▸ EXERCISE BRIEF: Locate every line below that contains the word "height", and copy each one in full. Matching is case-sensitive.
## BEGIN MATERIAL FOR THIS TASK
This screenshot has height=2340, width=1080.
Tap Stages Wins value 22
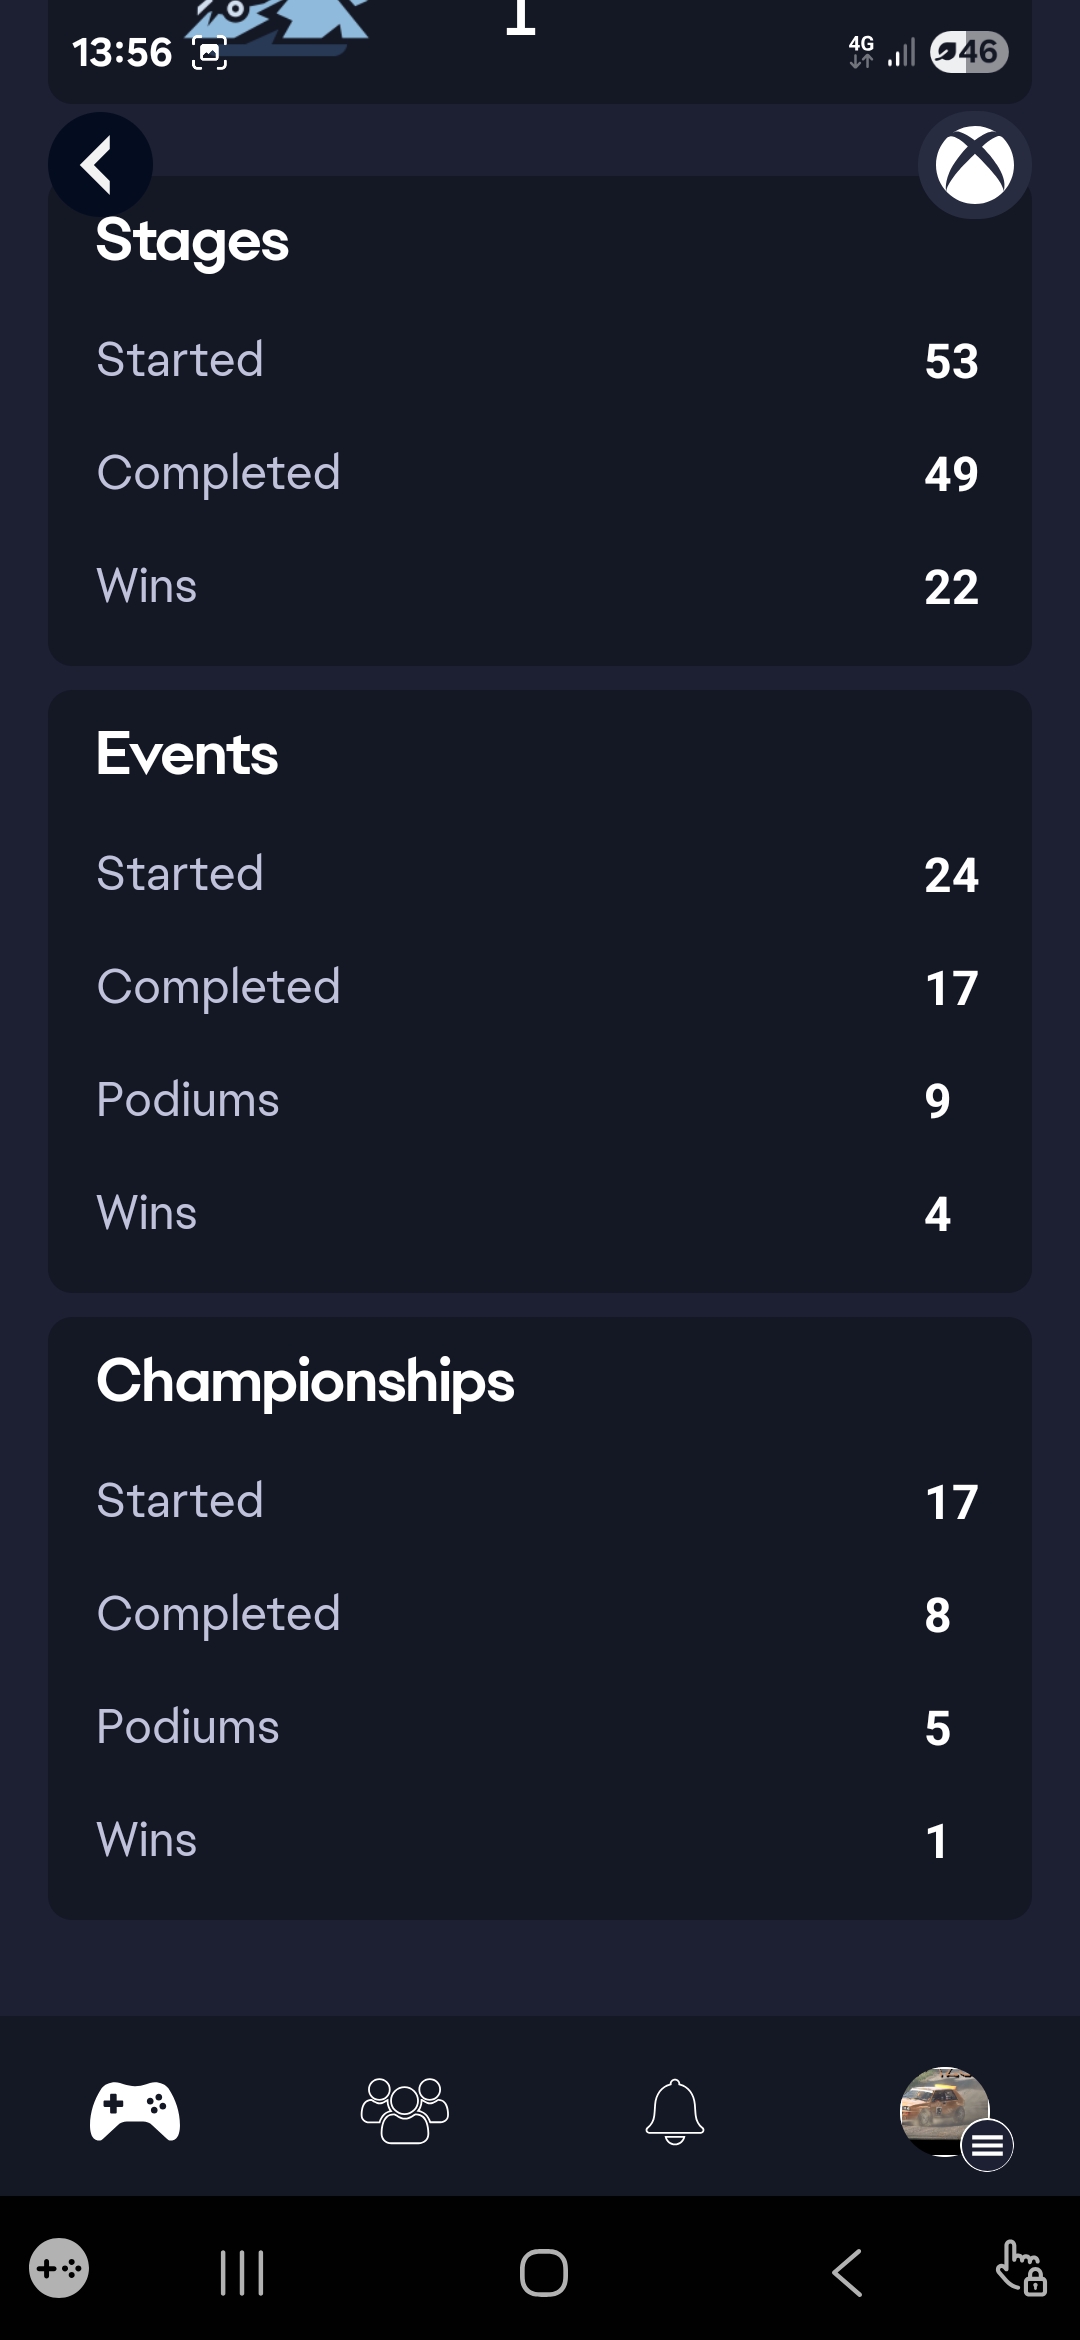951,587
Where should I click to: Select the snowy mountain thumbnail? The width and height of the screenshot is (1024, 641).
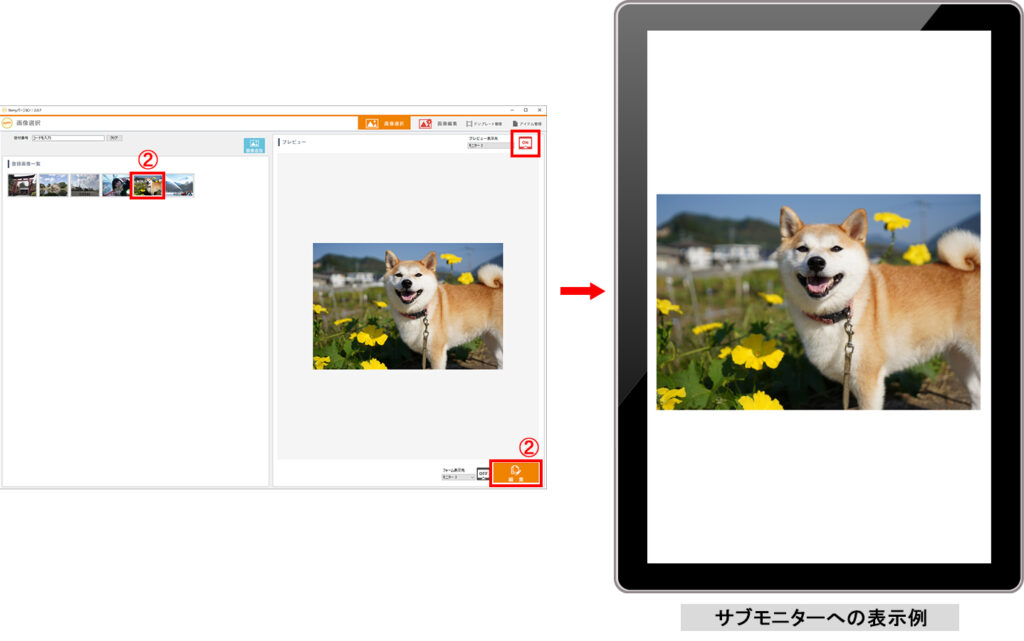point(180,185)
## END MATERIAL FOR THIS TASK
## BEGIN MATERIAL FOR THIS TASK
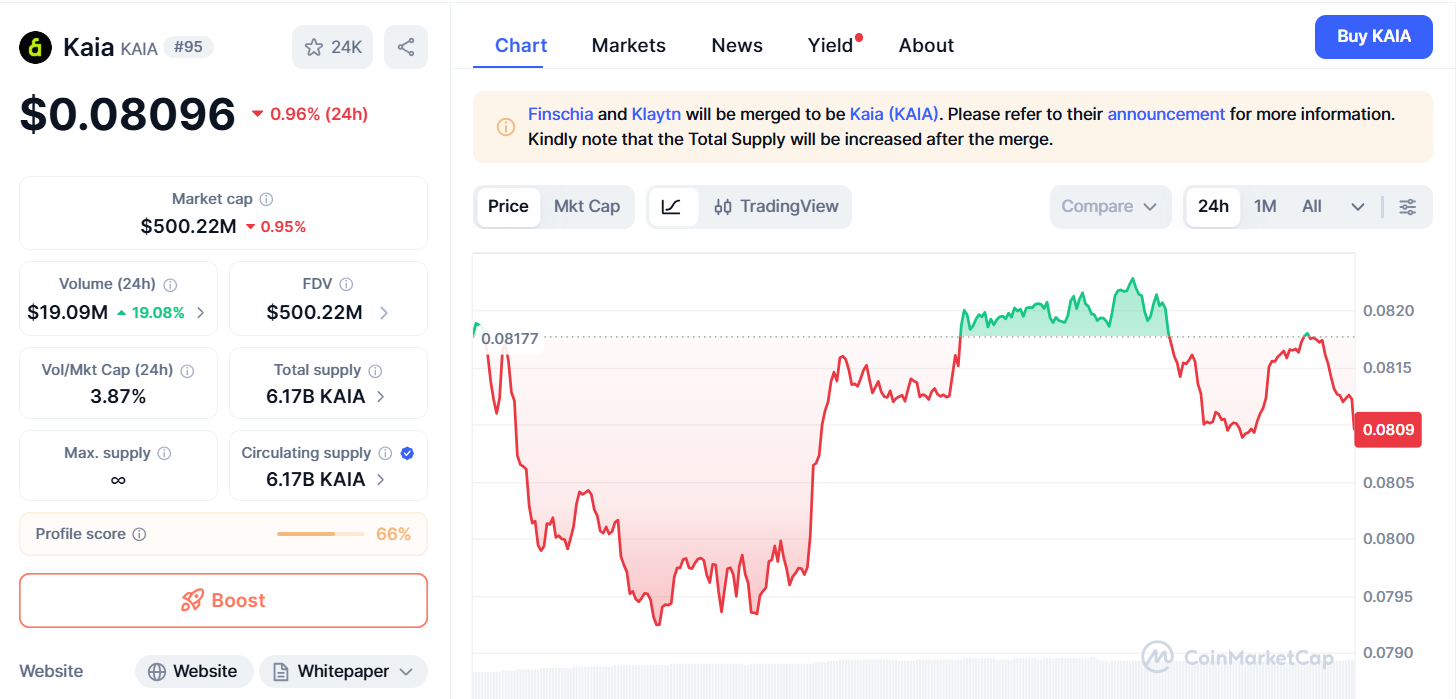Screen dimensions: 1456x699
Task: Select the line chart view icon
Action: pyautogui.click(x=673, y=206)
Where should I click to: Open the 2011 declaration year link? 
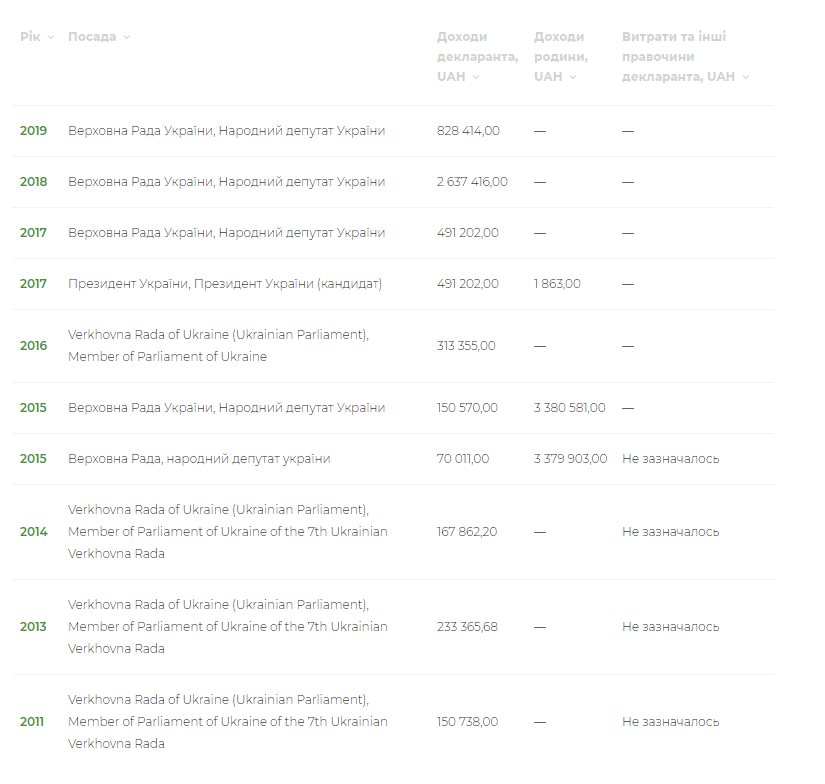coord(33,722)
## END MATERIAL FOR THIS TASK
▸ SOLUTION TO THIS EXERCISE:
This screenshot has height=2340, width=1080.
Where should I click to: Select the snowy mountain thumbnail? The width and height of the screenshot is (1024, 641).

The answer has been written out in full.